TASK PROMPT:
Using the records below, transcribe word for word the stretch from the line that contains "Given: Select the 1M time range" through the line that contains "You are a GUI", both end lines included, and nothing else.

DATA FOR THE TASK:
= Beginning of Section =
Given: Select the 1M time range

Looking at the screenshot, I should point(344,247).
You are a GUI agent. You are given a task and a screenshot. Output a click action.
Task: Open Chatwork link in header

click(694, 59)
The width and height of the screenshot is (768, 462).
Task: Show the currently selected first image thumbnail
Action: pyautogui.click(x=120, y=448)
= End of Section =
= Beginning of Section =
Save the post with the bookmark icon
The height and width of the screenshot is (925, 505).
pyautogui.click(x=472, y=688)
= End of Section =
= Beginning of Section =
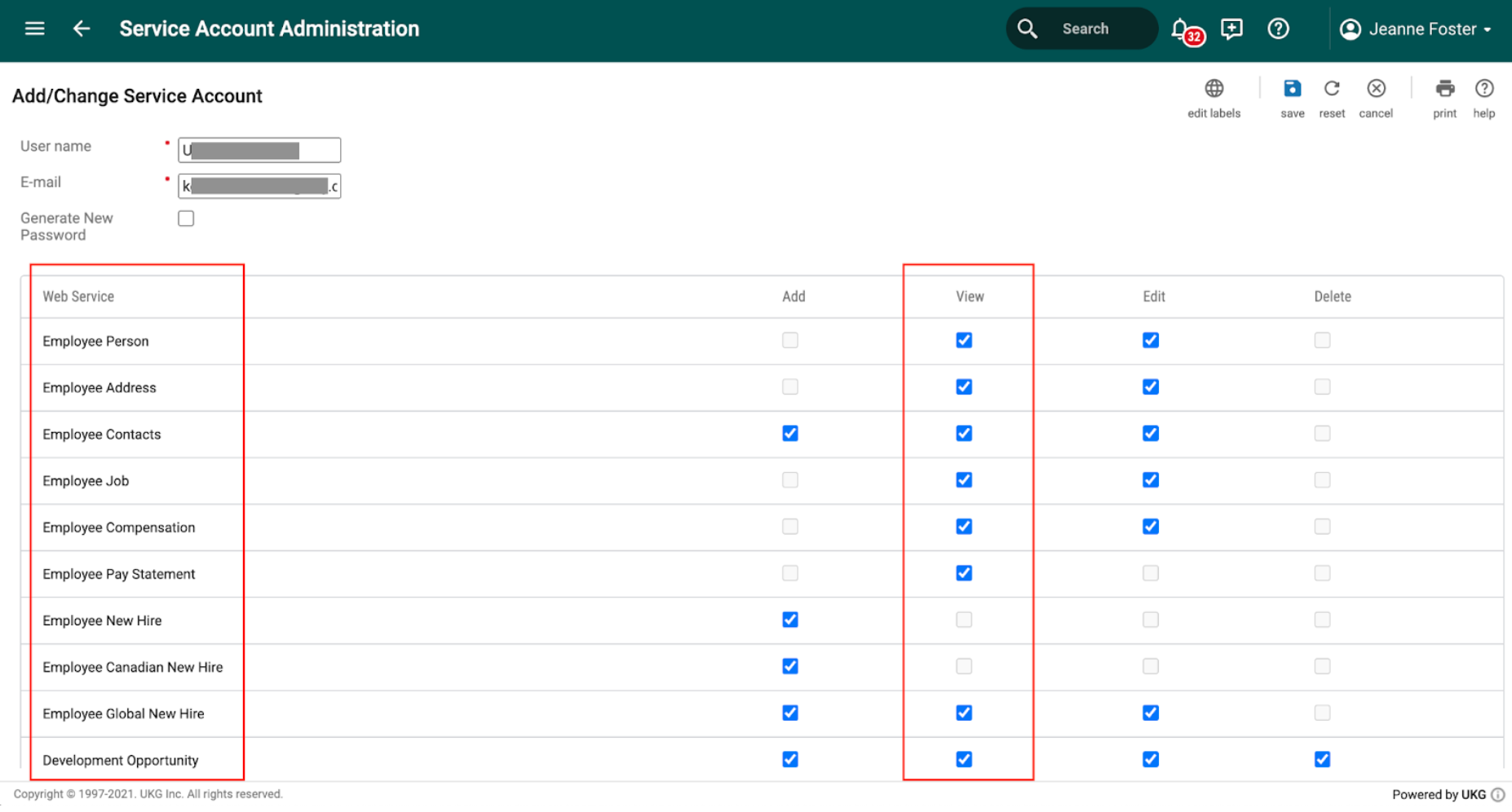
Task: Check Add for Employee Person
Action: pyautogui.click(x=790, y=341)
= End of Section =
RESULT OF THIS TASK:
Given: Select the 1M time range

Looking at the screenshot, I should point(344,247).
You are a GUI agent. You are given a task and a screenshot. Output a click action.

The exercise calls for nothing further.